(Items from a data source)
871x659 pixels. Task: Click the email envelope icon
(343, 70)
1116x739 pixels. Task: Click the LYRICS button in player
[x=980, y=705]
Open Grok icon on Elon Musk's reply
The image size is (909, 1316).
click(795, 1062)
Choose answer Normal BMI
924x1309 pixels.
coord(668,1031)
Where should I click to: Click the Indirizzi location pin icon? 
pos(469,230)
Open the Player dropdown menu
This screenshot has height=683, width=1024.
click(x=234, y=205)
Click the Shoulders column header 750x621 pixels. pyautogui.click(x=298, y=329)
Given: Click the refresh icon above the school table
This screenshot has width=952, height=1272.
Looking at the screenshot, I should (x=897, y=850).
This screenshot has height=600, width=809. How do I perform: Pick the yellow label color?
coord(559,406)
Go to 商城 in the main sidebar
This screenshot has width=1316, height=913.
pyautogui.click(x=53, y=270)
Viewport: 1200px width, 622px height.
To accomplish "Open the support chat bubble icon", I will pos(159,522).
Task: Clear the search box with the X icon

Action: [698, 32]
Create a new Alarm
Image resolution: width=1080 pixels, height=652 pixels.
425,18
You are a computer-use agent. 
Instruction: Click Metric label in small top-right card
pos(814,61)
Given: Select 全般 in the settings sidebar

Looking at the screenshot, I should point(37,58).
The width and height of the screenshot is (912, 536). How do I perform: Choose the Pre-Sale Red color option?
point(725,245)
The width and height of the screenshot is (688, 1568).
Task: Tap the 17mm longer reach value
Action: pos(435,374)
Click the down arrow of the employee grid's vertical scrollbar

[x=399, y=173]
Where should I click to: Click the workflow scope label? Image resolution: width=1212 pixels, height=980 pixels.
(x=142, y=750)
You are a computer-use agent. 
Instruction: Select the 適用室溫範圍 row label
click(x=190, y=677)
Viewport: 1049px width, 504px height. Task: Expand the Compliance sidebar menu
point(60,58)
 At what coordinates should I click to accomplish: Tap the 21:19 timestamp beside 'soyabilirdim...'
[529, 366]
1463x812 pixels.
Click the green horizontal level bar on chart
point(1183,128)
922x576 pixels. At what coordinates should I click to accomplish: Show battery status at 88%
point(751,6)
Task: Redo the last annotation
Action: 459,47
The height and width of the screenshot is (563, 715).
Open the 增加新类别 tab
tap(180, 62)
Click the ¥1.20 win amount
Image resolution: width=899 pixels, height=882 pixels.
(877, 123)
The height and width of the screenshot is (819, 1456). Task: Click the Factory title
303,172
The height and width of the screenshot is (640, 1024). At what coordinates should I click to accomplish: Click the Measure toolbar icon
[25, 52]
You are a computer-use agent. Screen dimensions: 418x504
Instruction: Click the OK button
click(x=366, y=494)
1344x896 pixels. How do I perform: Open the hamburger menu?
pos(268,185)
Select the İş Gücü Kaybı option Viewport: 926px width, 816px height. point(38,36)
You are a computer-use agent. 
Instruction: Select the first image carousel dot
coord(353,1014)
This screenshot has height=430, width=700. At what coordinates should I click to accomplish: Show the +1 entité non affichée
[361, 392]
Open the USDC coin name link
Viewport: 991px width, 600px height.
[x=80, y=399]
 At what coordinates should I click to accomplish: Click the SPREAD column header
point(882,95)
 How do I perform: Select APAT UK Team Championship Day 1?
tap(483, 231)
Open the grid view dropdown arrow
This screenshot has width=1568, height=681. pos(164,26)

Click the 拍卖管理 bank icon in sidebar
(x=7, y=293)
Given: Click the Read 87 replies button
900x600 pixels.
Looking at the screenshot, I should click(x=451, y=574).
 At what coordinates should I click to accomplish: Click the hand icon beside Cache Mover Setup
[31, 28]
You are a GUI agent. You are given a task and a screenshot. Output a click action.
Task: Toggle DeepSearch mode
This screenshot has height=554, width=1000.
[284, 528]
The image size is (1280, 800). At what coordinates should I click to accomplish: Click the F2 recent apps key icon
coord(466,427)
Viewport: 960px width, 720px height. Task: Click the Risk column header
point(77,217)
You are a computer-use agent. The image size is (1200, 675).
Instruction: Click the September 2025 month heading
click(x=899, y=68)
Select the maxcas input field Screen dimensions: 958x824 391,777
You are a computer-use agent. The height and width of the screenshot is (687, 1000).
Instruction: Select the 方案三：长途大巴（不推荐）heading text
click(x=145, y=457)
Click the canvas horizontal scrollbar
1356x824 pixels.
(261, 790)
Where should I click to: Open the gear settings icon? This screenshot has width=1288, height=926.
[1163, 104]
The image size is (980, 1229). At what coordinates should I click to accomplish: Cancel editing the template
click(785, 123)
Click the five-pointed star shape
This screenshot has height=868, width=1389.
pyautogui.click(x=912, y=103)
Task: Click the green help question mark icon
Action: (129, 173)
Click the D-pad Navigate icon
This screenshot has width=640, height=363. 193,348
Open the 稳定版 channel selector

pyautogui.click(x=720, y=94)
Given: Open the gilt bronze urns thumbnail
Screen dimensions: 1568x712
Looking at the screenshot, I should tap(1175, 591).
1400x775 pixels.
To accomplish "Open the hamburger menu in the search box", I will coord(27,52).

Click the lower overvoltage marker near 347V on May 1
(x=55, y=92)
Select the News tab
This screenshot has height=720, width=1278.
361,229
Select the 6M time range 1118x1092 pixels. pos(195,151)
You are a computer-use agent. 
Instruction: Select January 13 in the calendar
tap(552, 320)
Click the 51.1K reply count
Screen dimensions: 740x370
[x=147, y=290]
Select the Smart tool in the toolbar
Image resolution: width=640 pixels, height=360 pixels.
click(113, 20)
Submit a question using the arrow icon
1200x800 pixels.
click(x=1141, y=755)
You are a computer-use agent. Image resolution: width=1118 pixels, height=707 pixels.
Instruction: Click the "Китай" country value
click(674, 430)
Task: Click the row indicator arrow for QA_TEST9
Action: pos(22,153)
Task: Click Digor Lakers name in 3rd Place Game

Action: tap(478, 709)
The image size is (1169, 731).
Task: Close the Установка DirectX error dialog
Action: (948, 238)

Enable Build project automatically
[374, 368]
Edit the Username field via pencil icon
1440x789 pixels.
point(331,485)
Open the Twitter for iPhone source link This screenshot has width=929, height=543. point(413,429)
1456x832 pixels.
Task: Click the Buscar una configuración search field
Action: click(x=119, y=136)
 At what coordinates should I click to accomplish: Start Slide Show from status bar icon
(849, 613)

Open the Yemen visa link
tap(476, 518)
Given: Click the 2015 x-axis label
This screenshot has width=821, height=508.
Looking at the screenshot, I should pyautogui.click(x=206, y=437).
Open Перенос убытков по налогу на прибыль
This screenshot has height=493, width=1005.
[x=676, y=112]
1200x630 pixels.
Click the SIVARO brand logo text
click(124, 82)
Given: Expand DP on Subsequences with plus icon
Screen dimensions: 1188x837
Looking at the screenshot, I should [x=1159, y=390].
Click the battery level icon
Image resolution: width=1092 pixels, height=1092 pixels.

- _What needs to be done_
Write all of the records out again exactly.

- _Answer to this exercise_
871x659 pixels. Task: Click the email envelope icon
(343, 70)
1116x739 pixels. Task: Click the LYRICS button in player
[x=980, y=705]
Open Grok icon on Elon Musk's reply
The image size is (909, 1316).
click(795, 1062)
Choose answer Normal BMI
924x1309 pixels.
coord(668,1031)
Where should I click to: Click the Indirizzi location pin icon? 
pos(469,230)
Open the Player dropdown menu
This screenshot has height=683, width=1024.
click(x=234, y=205)
Click the Shoulders column header 750x621 pixels. pyautogui.click(x=298, y=329)
Given: Click the refresh icon above the school table
This screenshot has width=952, height=1272.
Looking at the screenshot, I should (x=897, y=850).
This screenshot has height=600, width=809. How do I perform: Pick the yellow label color?
coord(559,406)
Go to 商城 in the main sidebar
This screenshot has width=1316, height=913.
pyautogui.click(x=53, y=270)
Viewport: 1200px width, 622px height.
To accomplish "Open the support chat bubble icon", I will pos(159,522).
Task: Clear the search box with the X icon

Action: [698, 32]
Create a new Alarm
Image resolution: width=1080 pixels, height=652 pixels.
425,18
You are a computer-use agent. 
Instruction: Click Metric label in small top-right card
pos(814,61)
Given: Select 全般 in the settings sidebar

Looking at the screenshot, I should point(37,58).
The width and height of the screenshot is (912, 536). How do I perform: Choose the Pre-Sale Red color option?
point(725,245)
The width and height of the screenshot is (688, 1568).
Task: Tap the 17mm longer reach value
Action: pos(435,374)
Click the down arrow of the employee grid's vertical scrollbar

[x=399, y=173]
Where should I click to: Click the workflow scope label? Image resolution: width=1212 pixels, height=980 pixels.
(x=142, y=750)
You are a computer-use agent. 
Instruction: Select the 適用室溫範圍 row label
click(x=190, y=677)
Viewport: 1049px width, 504px height. Task: Expand the Compliance sidebar menu
point(60,58)
 At what coordinates should I click to accomplish: Tap the 21:19 timestamp beside 'soyabilirdim...'
[529, 366]
1463x812 pixels.
Click the green horizontal level bar on chart
point(1183,128)
922x576 pixels. At what coordinates should I click to accomplish: Show battery status at 88%
point(751,6)
Task: Redo the last annotation
Action: 459,47
The height and width of the screenshot is (563, 715).
Open the 增加新类别 tab
tap(180, 62)
Click the ¥1.20 win amount
Image resolution: width=899 pixels, height=882 pixels.
(877, 123)
The height and width of the screenshot is (819, 1456). Task: Click the Factory title
303,172
The height and width of the screenshot is (640, 1024). At what coordinates should I click to accomplish: Click the Measure toolbar icon
[25, 52]
You are a computer-use agent. Screen dimensions: 418x504
Instruction: Click the OK button
click(x=366, y=494)
1344x896 pixels. How do I perform: Open the hamburger menu?
pos(268,185)
Select the İş Gücü Kaybı option Viewport: 926px width, 816px height. point(38,36)
You are a computer-use agent. 
Instruction: Select the first image carousel dot
coord(353,1014)
This screenshot has height=430, width=700. At what coordinates should I click to accomplish: Show the +1 entité non affichée
[361, 392]
Open the USDC coin name link
Viewport: 991px width, 600px height.
[x=80, y=399]
 At what coordinates should I click to accomplish: Click the SPREAD column header
point(882,95)
 How do I perform: Select APAT UK Team Championship Day 1?
tap(483, 231)
Open the grid view dropdown arrow
This screenshot has width=1568, height=681. pos(164,26)

Click the 拍卖管理 bank icon in sidebar
(x=7, y=293)
Given: Click the Read 87 replies button
900x600 pixels.
Looking at the screenshot, I should click(x=451, y=574).
 At what coordinates should I click to accomplish: Click the hand icon beside Cache Mover Setup
[31, 28]
You are a GUI agent. You are given a task and a screenshot. Output a click action.
Task: Toggle DeepSearch mode
This screenshot has height=554, width=1000.
[284, 528]
The image size is (1280, 800). At what coordinates should I click to accomplish: Click the F2 recent apps key icon
coord(466,427)
Viewport: 960px width, 720px height. Task: Click the Risk column header
point(77,217)
You are a computer-use agent. The image size is (1200, 675).
Instruction: Click the September 2025 month heading
click(x=899, y=68)
Select the maxcas input field Screen dimensions: 958x824 391,777
You are a computer-use agent. The height and width of the screenshot is (687, 1000).
Instruction: Select the 方案三：长途大巴（不推荐）heading text
click(x=145, y=457)
Click the canvas horizontal scrollbar
1356x824 pixels.
(261, 790)
Where should I click to: Open the gear settings icon? This screenshot has width=1288, height=926.
[1163, 104]
The image size is (980, 1229). At what coordinates should I click to accomplish: Cancel editing the template
click(785, 123)
Click the five-pointed star shape
This screenshot has height=868, width=1389.
pyautogui.click(x=912, y=103)
Task: Click the green help question mark icon
Action: (129, 173)
Click the D-pad Navigate icon
This screenshot has width=640, height=363. 193,348
Open the 稳定版 channel selector

pyautogui.click(x=720, y=94)
Given: Open the gilt bronze urns thumbnail
Screen dimensions: 1568x712
Looking at the screenshot, I should tap(1175, 591).
1400x775 pixels.
To accomplish "Open the hamburger menu in the search box", I will coord(27,52).

Click the lower overvoltage marker near 347V on May 1
(x=55, y=92)
Select the News tab
This screenshot has height=720, width=1278.
361,229
Select the 6M time range 1118x1092 pixels. pos(195,151)
You are a computer-use agent. 
Instruction: Select January 13 in the calendar
tap(552, 320)
Click the 51.1K reply count
Screen dimensions: 740x370
[x=147, y=290]
Select the Smart tool in the toolbar
Image resolution: width=640 pixels, height=360 pixels.
click(113, 20)
Submit a question using the arrow icon
1200x800 pixels.
click(x=1141, y=755)
You are a computer-use agent. Image resolution: width=1118 pixels, height=707 pixels.
Instruction: Click the "Китай" country value
click(674, 430)
Task: Click the row indicator arrow for QA_TEST9
Action: pos(22,153)
Task: Click Digor Lakers name in 3rd Place Game

Action: tap(478, 709)
The image size is (1169, 731).
Task: Close the Установка DirectX error dialog
Action: (948, 238)

Enable Build project automatically
[374, 368]
Edit the Username field via pencil icon
1440x789 pixels.
point(331,485)
Open the Twitter for iPhone source link This screenshot has width=929, height=543. point(413,429)
1456x832 pixels.
Task: Click the Buscar una configuración search field
Action: click(x=119, y=136)
 At what coordinates should I click to accomplish: Start Slide Show from status bar icon
(849, 613)

Open the Yemen visa link
tap(476, 518)
Given: Click the 2015 x-axis label
This screenshot has width=821, height=508.
Looking at the screenshot, I should pyautogui.click(x=206, y=437).
Open Перенос убытков по налогу на прибыль
This screenshot has height=493, width=1005.
[x=676, y=112]
1200x630 pixels.
Click the SIVARO brand logo text
click(124, 82)
Given: Expand DP on Subsequences with plus icon
Screen dimensions: 1188x837
Looking at the screenshot, I should [x=1159, y=390].
Click the battery level icon
Image resolution: width=1092 pixels, height=1092 pixels.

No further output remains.